Afortunado en el juego, desgraciado en amores; dice el refrán. Pero Manuel no se consideraba encasillado en ninguna de las dos situaciones; en la primera, él no era jugador y en la otra no había ido a buscar nada. Sólo Patricia que se había encaprichado en él, y no lo dejaba ni a sol ni a sombra acosándolo sin cesar.
Acudió al casino
con intención de huir hacia adelante, para paliar los efectos de la tormenta
interior que padecía. Se jugaría el sueldo del mes. Manuel, de carácter muy
reservado no hacía partícipe a nadie de sus padecimientos; a su familia para no
preocuparla, y a sus amigos tampoco, por evitar habladurías, o quizá burlas. Se
lo tragaba todo él.
El caso es que esa
noche la suerte le sonrió y ganó una buena fortuna. Lo suficiente para comprar
casa, coche y resarcir bien a sus padres, que a cada paso tenía que escuchar: “Nosotros,
a tu edad, nos desvivíamos por ganar dinero y darte buenos estudios y un
porvenir, y tú solo te empleas en ocupaciones que ni te mantienen”. Manuel, de
veintinueve años, había conseguido empleo fijo y contribuía a los gastos de
casa. Nunca contentaba a su familia. Pero ahora le daba todo igual.
Al entrar a su
habitación no resistió a encender el móvil, lo había dejado apagado, tenía más
de cien whatsap y montón de llamadas perdidas; comenzó a inquietarse, eran de
Patricia; estaba mirando esto cuando un nuevo mensaje saltó a la pantalla: “No
pienses que te vas a librar de mí tan fácil. Te voy a demandar por violencia de
género y te encarcelarán; verás qué risa. Además estoy embarazada y reclamaré
tu paternidad y nos tendrás que mantener a mí y a mi hijo”. Iba a contestar
cuando sonó el móvil; descolgó.
— ¿Dónde has
estado? ¿Por qué te escondes de mí?
—Yo no me escondo,
Patricia, aclaré que no me interesas; dejamos zanjado el asunto… -Manuel ya
veía venir el consabido sermón, se le hacía insoportable, le alteraba y siendo
de carácter blando no acertaba a contestar adecuadamente y quitársela de encima
de una vez. Aun así le dijo que el hijo no era suyo, que en la semana escasa
que salieron, habían intimado sólo dos veces; y con precauciones, “tú sabrás de
quien es”.
— ¡Estás
pisoteando mi dignidad, Manuel! ¡No tolero insultos! —Deja de fingirte digna,
Patricia, tú tienes de digna, lo que yo de obispo. No pasas de ser, digamos,
“normalita”. –Patricia pertenecía a una especie de secta donde se traficaba con
drogas; vio el asunto peligroso y él no tenía vocación de implicarse ni de
lejos. —Me voy a matar, Manuel, dejo una carta en la que te implico en negocios
turbios y te acuso de asesinato. Eso sin contar el repaso que te darán unos
emisarios que te mandaré.
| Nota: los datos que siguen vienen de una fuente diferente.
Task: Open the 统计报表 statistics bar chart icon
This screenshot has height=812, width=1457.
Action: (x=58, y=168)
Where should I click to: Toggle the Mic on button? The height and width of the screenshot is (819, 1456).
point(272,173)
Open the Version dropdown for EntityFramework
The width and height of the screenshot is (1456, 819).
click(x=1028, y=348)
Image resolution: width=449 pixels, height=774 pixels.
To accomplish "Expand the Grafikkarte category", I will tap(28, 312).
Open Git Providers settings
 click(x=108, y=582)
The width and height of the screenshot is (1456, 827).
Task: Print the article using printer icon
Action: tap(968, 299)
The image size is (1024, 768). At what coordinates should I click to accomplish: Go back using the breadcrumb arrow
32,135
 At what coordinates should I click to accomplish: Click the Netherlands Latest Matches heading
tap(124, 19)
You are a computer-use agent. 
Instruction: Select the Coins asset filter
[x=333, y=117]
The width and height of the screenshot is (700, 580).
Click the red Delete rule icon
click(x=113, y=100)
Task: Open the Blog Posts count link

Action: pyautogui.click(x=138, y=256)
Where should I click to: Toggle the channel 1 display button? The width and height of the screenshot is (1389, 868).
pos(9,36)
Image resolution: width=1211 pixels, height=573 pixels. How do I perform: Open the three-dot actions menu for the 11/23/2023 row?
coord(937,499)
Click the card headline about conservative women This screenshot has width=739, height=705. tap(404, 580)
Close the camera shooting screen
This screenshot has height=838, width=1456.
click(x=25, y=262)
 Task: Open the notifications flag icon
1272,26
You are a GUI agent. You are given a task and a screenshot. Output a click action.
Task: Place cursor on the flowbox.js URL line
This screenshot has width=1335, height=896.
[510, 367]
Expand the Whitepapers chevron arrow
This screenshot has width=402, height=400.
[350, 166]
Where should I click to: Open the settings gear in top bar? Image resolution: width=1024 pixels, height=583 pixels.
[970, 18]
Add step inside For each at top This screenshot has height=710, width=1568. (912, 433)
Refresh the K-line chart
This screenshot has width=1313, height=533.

Adiós.
—Espera, Patricia,
voy enseguida… Pero no te mates. --Ella colgó.
La encontró en un
almacén donde el padre de ella guardaba herramienta; Patricia portaba una
radial y amenazaba darle marcha y seccionarse. —¡Patricia! ¡Suelta eso, podemos
hablar! –Manuel, con disimulo quería desconectar la cortadora de la red-
—¿Hablar? Si no prometes casarte conmigo me mato… -Retrocedía de espaldas con
la radial a punto- ¡Quieto! ¡Como des un paso más, me mato! Patricia continuaba
retrocediendo, con tan mala suerte que tropezó con algo del suelo cayendo de
espaldas y conectando sin querer la sierra. Fue un momento, la máquina cortó la
muñeca y una pierna de Patricia. Se desangró y tardó poco en morir.
Huyó, le entró
pánico, se veía en interrogatorios inquisitivos de la policía y, lo que es
peor, a su familia echándole la culpa de todo y “que ellos no merecían eso
después de toda una vida trabajando por él”.
Volvió a casa, sus
padres estaban en el pueblo, agarró la escopeta y zanjó el asunto.